I claim that J2EE (ejb2) has taken standardization a few miles down the road, but they stopped short of the realy hairy stuff, such as database mappings. Stopping there created a chance for vendors to add some vendor lock-in tactics, and created a maintenance nightmare for developers.
J2EE 1.4 is good, but not great!
What does it take to create support for a new application server?
EJBCA uses Xdoclet to aid in generating the standard J2EE deployment descriptors. This works very well, and the deployment descriptors, once tuned to comply with the standard works well on all application servers. When a change is made in the code, the new deployment descriptors are automatically generated at the next build. Then, unfortunately, there are the application server specific descriptors. The standard left out some information that it deemed server specific from the standard descriptors, and the application server vendors have taken this small finger and taken the chance to implement as much vendor lock-in as they can. Starting with the possibility to specify server specific options in the extra deployment descriptors, some vendors have even duplicated the information from the standard deployment descriptors. Xdoclet is not updated anymore with support for new application servers meaning that we have to create them manually. So what do we have:
ejb-jar.xml : automatically created, no problem
jboss.xml : still works to auto-generate with Xdoclet actually
weblogic-ejb-jar.xml : can generate a skeleton with Xdoclet that we have to edit manually
sun-ejb-jar.xml : can generate a skeleton with Xdoclet that we have to edit manually
ibm-ejb-jar*.xml : can generate a skeleton with Xdoclet, but we never tested this
There is some work involved maintaining these files, although the largest part of the work is when a new application server should be supported. It's not fun though to manually edit plenty of files with basically the same information as already present in ejbca-jar.xml. These files are large!
This is the really hairy stuff. Since it's complicated I can understand why the JCP thought it best to leave it up to the vendors, especially at that time in history when this was a rather fresh area.
Lets see what we have here:
jbosscmp-jdbc.xml : Jboss mapping file, relatively simple
sun-cmp-mappings.xml : Sun mapping file, realtively simple
Schema.dbxmi : Sun database schema file, truly awful
weblogic-cmp-rdbms.jar.xml : Weblogic mapping file, relatively simple
Ok you say, these four files can not be so hard to maintain manually? But when we support five different databases there are five times the above files. Now we are beyond what any normal developer can stand. Out of all these, Xdoclet can only help with Jboss. That's why EJBCA only supports Oracle on Weblogic and MySQL and JavaDB on Sun AS. Especially generating the Sun schema files is so gruesome that you don't want to support that for many databases.
Not only are there a huge amount of application server specific deployment descriptors, but there are also differences in how the application server responds to rather standard events.

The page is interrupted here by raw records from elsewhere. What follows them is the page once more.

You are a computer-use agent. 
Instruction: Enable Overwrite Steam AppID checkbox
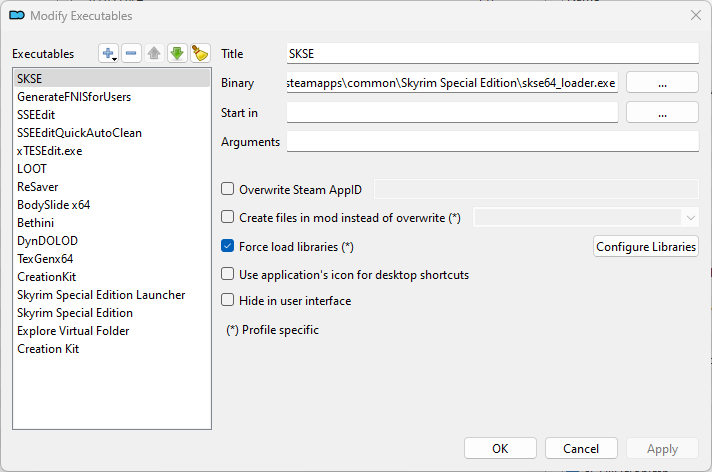click(x=228, y=188)
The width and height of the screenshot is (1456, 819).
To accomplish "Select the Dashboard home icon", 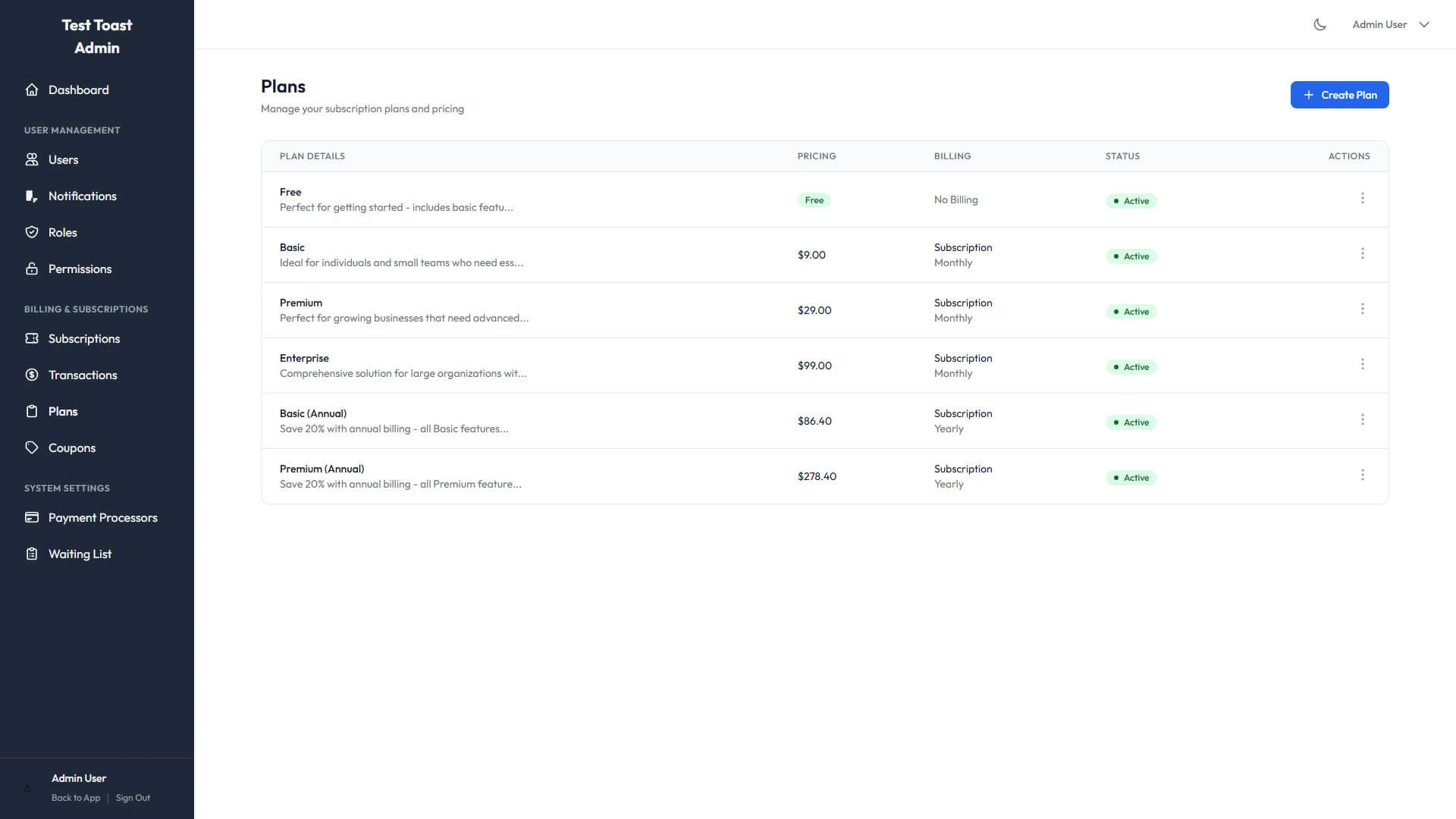I will 32,89.
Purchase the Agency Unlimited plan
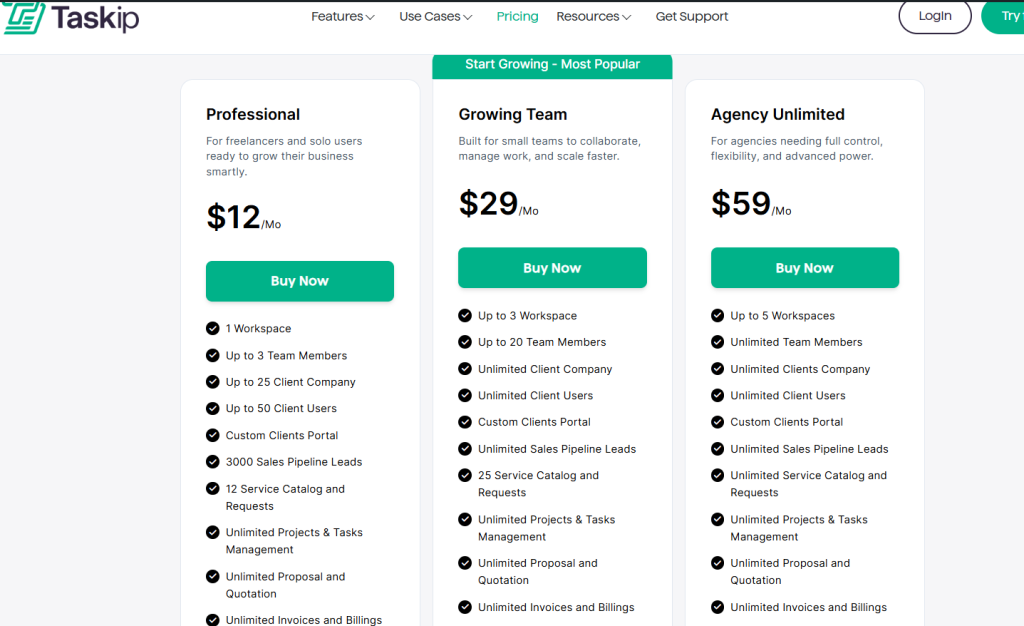 click(804, 268)
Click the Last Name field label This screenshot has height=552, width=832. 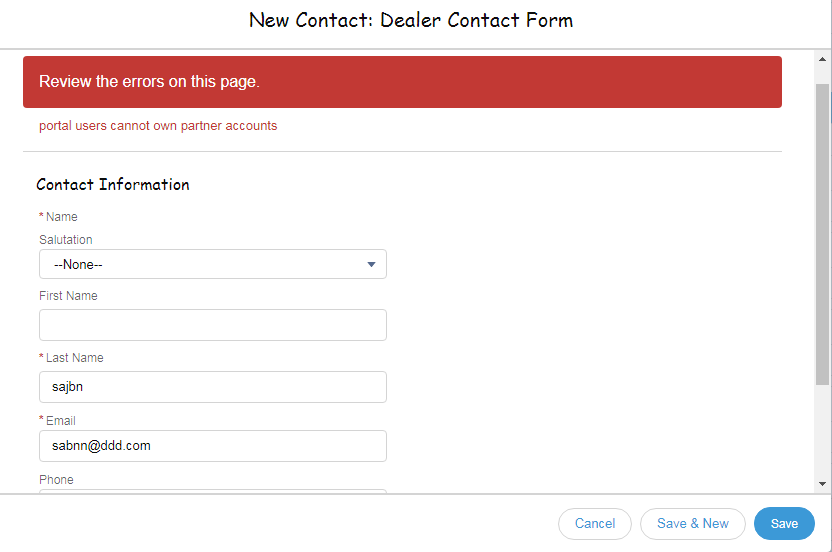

To take one example, when happens when you do a basic create on an entity bean and the object already exists, and this is done via a session bean facade?
Jboss throws DuplicateKeyException, seems logical
Weblogic throws a TransactionRolledbackException wrapping a DuplicateKeyException, ehm well ok
Glassfish v1 throws a ServerException, ok whatever
So we have to catch a little wider array of errors, or do some more wrapping in the session facade, so what? Just a little more work to the already increasing maintenance burden.
Adding support for many application servers and many databases for a widely available J2EE 1.4 application is no easy task. The initial development for adding a new server/database pair can range from one week to several weeks work. After this initial work maintaining all these xml files gives you plenty of additional work.
What about the future?
J2EE 5/EJB3
Spring/Hibernate
Which one of these new popular frameworks will ease the burden in the most efficient way?